Q: What are some of your most notable research achievements?

A: I’d group them into three areas. First are the large-scale discovery efforts to identify genes and variants that contribute to coronary artery disease, heart failure and dilated cardiomyopathy — often requiring international collaboration and very large datasets.

Second is developing and validating genomic risk scores that meaningfully stratify risk at the individual level (in coronary artery disease and hypertrophic cardiomyopathy, for example) and complement traditional clinical risk assessment (such as for coronary artery disease and cardiomyopathy).

Third is our team’s recent work identifying a loss-of-function variant in the gene CD36, which is common in people of African genetic ancestry and increases risk of dilated cardiomyopathy. This finding provides new insights into the mechanistic basis of disease for this population.

Q: What is your vision for cardiovascular genomics at Cleveland Clinic?

A: The vision is to build a comprehensive, integrated cardiovascular genomics program that spans discovery science and clinical implementation. We want to understand where genomics will have the greatest impact on patient care and acknowledge where it may not.

Part of this work will involve training our clinicians to practice genome-informed medicine so that it becomes embedded in routine care, with genomic testing and counseling incorporated in our standard workflows. The patients we encounter will inform the research we pursue, which in turn will inform patient care, first at Cleveland Clinic and then hopefully beyond.
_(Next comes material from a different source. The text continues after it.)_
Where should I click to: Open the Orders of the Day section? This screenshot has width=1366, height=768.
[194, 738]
We see immense potential in having the clinical and research initiatives interwoven.

Another important aspect of this integrated effort is to develop the infrastructure for a health-system-associated biobank that enables prospective studies on individuals who have high genetic risk. That idea has often been described as “the future,” but we will have the scale of clinical genomics care as well as the analytic and biobanking capabilities to begin doing this in a rigorous and practical way.

Q: Are there any specific plans you can share yet?
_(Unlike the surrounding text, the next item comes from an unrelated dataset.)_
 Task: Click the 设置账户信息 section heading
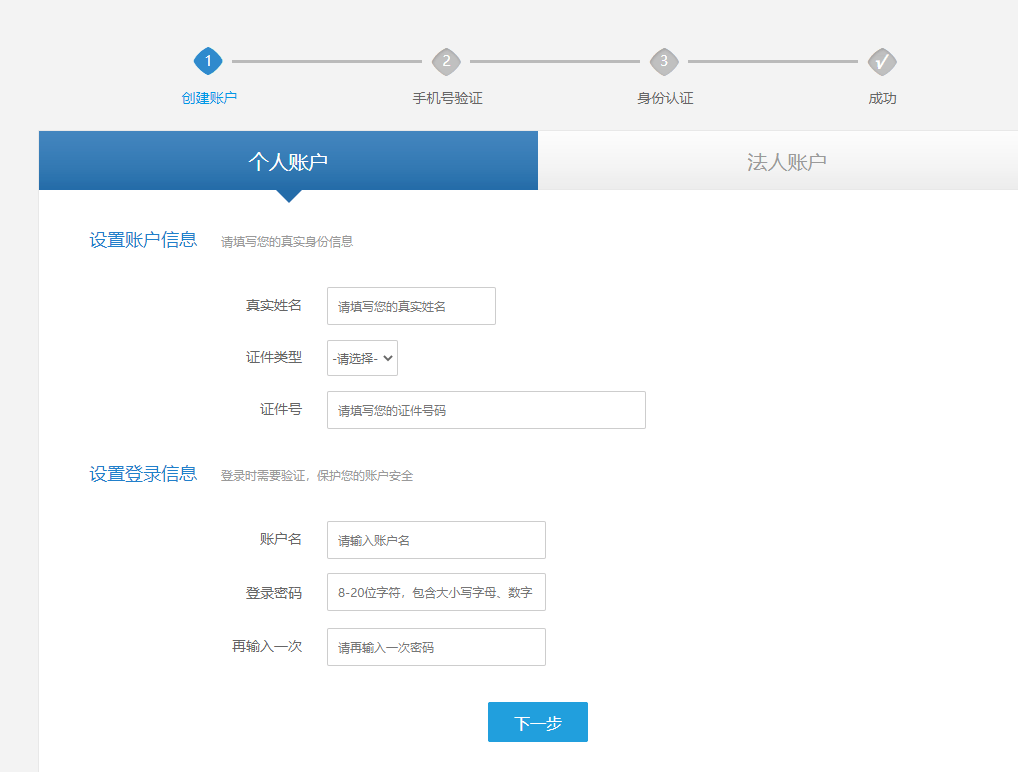pyautogui.click(x=143, y=240)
A: Yes. The clinical section has been formed. We now have clinical champions within several domains of cardiovascular genetics: inherited lipid disorders and atherosclerosis, cardiomyopathy, arrhythmias, aortopathies, and other vascular conditions. These faculty members will lead their colleagues in keeping genome-guided care top of mind and incorporating it into workflows.

In addition, we are adding computational infrastructure to power our research. We are recruiting personnel to analyze the genetic data. We’re also building up genomic counseling services on both the clinical and research sides to help us translate new genomic findings into clear, practical guidance for patients and families — not just individual test results.

Q: What do you wish more heart specialists knew about genomics?

A: Historically, we’ve treated diseases as either “genetic” or “not genetic,” but most cardiovascular conditions exist on a spectrum. A single genetic finding doesn’t guarantee disease, and many people develop heart disease because genetic factors combine with clinical risk factors and life circumstances. Genomic medicine is the integration of all those layers into clinical decision-making.

I also think it’s important for the medical community to understand that we’re looking for specific clinical situations where our current standard of care may be lacking and where research has revealed particularly strong genetic predictors. Cardio-oncology is one example. Patients with cancer who are receiving various chemotherapies, such as anthracyclines, can develop cardiac complications from those medications. Growing evidence suggests that there are genetic factors that identify which patients receiving that chemotherapy are more likely to develop systolic dysfunction. If we can identify higher-risk patients earlier, we can tailor surveillance (through echocardiograms) and, when appropriate, consider alternative regimens in partnership with oncology.

That’s the type of clinical impact we intend to make and the type of playbook we intend to write for genomic science.